The second hearing I attended, on May 12, concerned a number of bills related to Maine’s Temporary Assistance for Needy Families (TANF) program — a significantly more contentious topic. Several bills proposed a punitive approach through restrictions and sanctions generally based on anecdotes about how parents use their benefits. In general, such bills focus attention and state money on monitoring systems — some of which may be illegal — to control recipients’ use of funds and on hiring new state employees to root out fraud, something that has turned out to be quite minimal despite the common belief that it is rampant.

This ill-directed attention and money could be better spent on helping low-income, often low-skill parents — most often single mothers — obtain and sustain employment with livable wages. This is the idea behind LD 1268, sponsored by Rep. Drew Gattine, D-Westbrook, which tries to ease the “welfare cliff.” It’s a welcomed contrast from many of the other bills, which do little to help families escape poverty. The bill has been tabled, and there is a request for it to be carried over to next year’s legislative session.

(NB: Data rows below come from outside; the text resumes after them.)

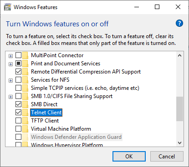Click the folder icon next to SMB Direct

(25, 104)
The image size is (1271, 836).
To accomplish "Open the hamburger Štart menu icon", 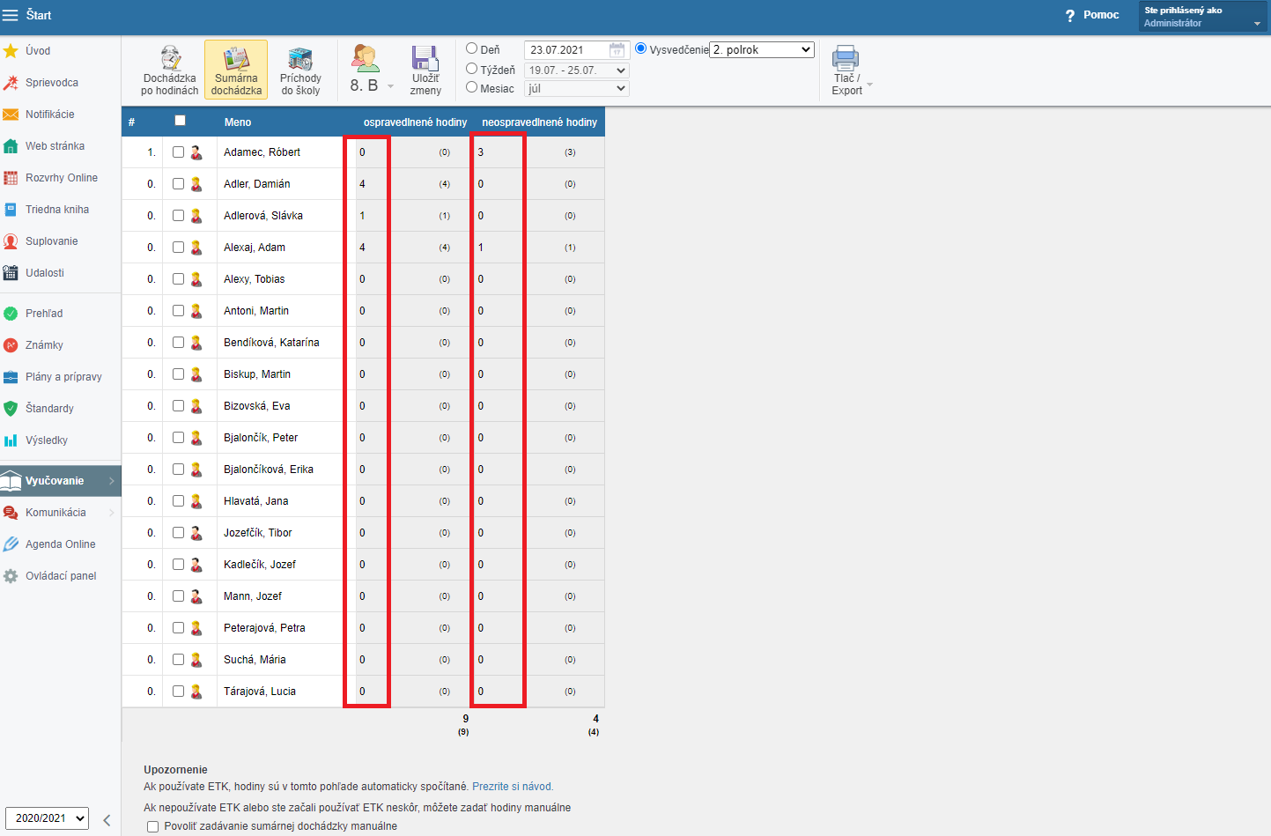I will click(x=11, y=15).
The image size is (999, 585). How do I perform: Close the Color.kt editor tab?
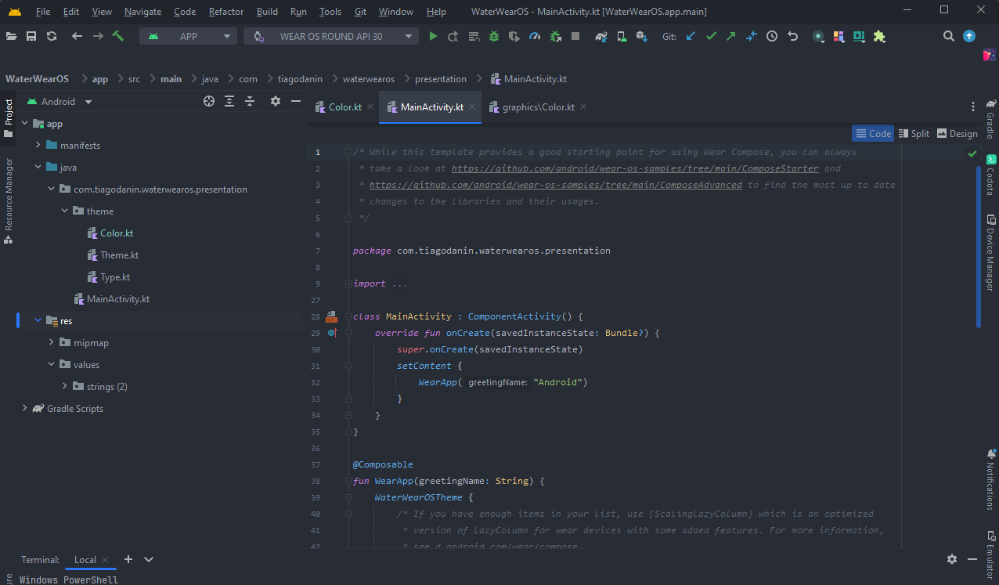tap(370, 107)
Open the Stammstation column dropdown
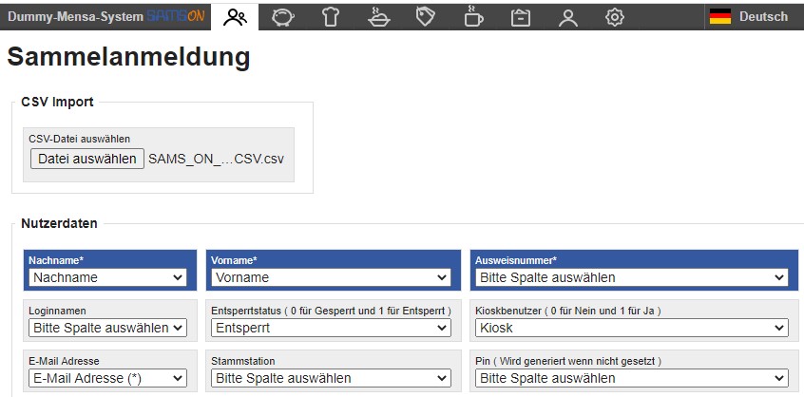 point(332,378)
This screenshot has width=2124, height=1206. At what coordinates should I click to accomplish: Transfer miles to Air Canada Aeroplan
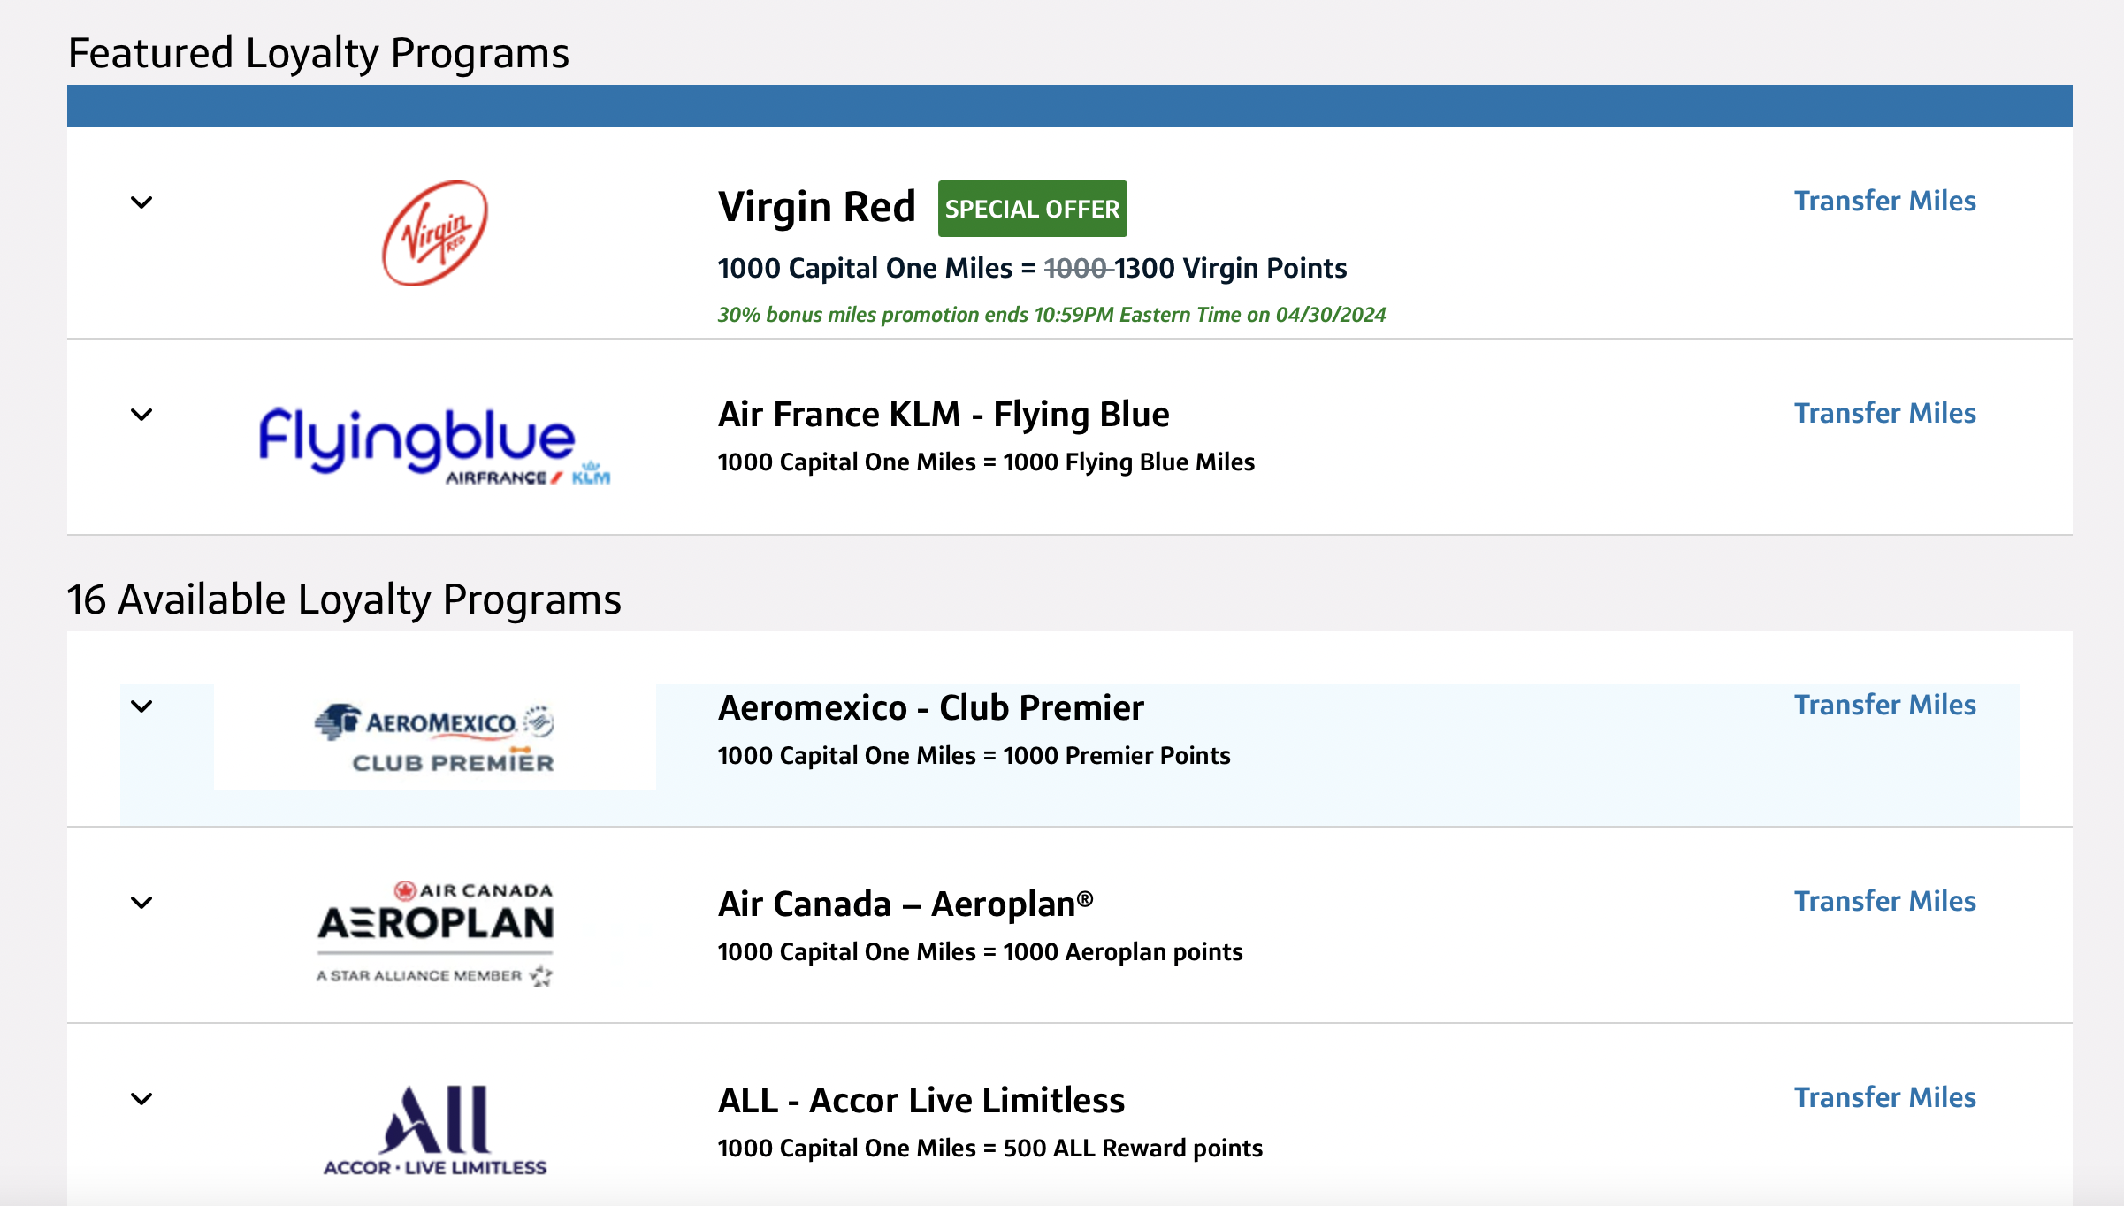coord(1884,901)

If the Legislature passes LD 1350 and raises home care workers’ wages, this could be a field that interests some parents receiving TANF. Given livable wages, helping parents on TANF who are suited to caregiving work become certified as home care aides could help both our long-term care system and families working toward economic self-sufficiency. But with the profession’s current low wages, lack of benefits and part-time hours, home care work would still fall short of pulling such families out of poverty.

Sandy Butler is professor of social work and graduate program coordinator in the School of Social Work at the University of Maine. She is a member of the Maine chapter of the national Scholars Strategy Network, which brings together scholars across the country to address public challenges and their policy implications. Members’ columns appear in the BDN every other week.